* EXERCISE REQUIREMENTS
Would you print, word for word, only the lines running from the line with "Task: Preview the" to the last line of the entries, without the pictures?
* * * * * * *
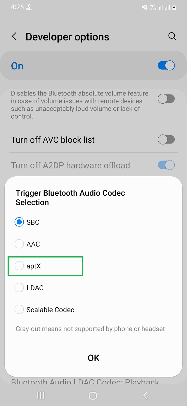Select the SBC codec radio button
Image resolution: width=187 pixels, height=406 pixels.
pos(19,222)
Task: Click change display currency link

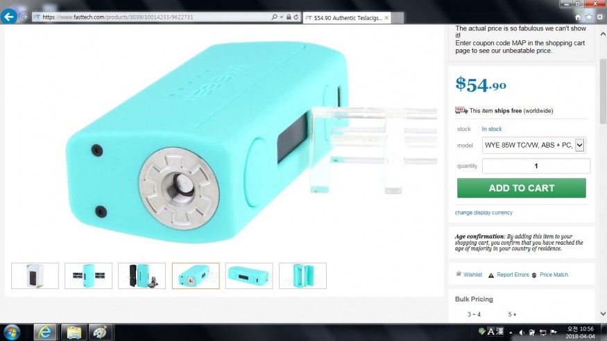Action: point(484,213)
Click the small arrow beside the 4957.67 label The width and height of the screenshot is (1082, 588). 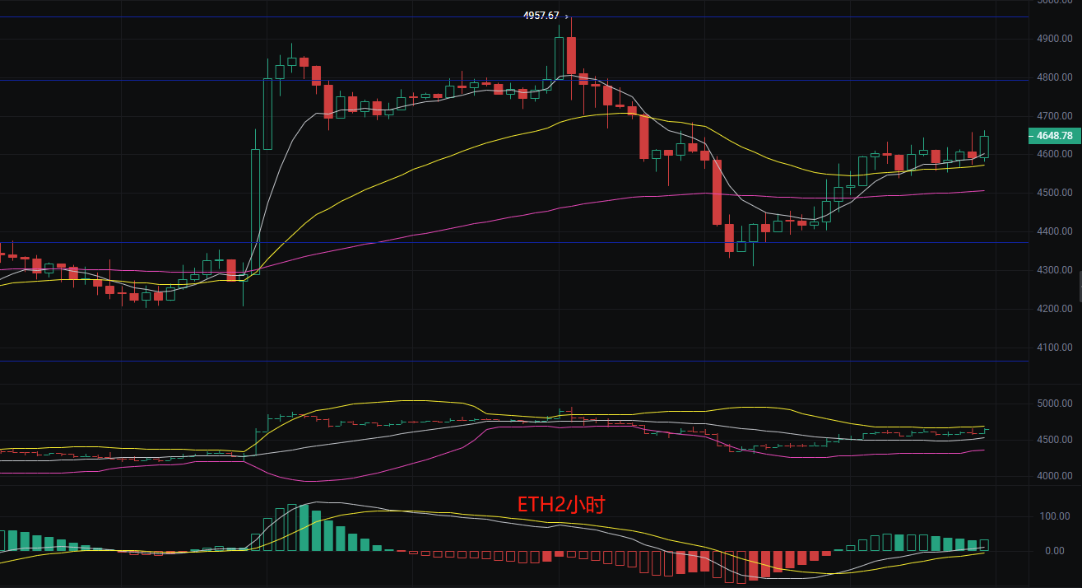tap(566, 16)
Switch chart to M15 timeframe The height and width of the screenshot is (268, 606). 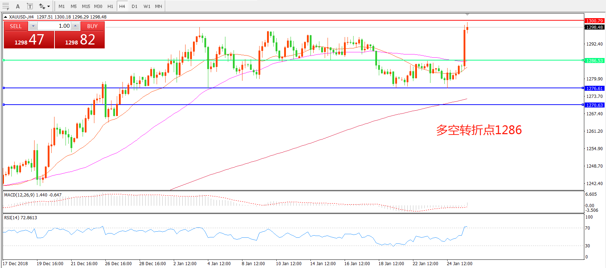pos(86,6)
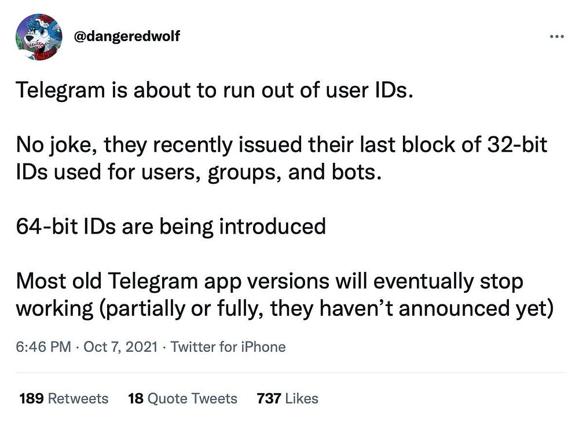The height and width of the screenshot is (422, 579).
Task: Click the bold number 18 before Quote Tweets
Action: point(135,399)
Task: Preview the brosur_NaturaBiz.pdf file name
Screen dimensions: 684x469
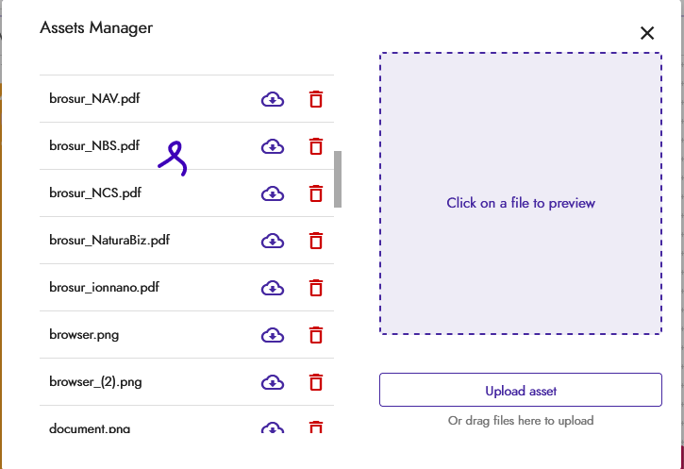Action: click(109, 241)
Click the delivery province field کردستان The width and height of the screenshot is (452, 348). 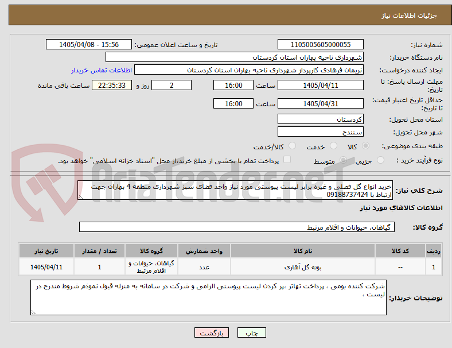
* * * * * * *
* RESULT FOR THIS TASK
Task: Preview the brosur_NaturaBiz.pdf file name
Screen dimensions: 684x469
Action: click(109, 241)
Click the delivery province field کردستان The width and height of the screenshot is (452, 348). 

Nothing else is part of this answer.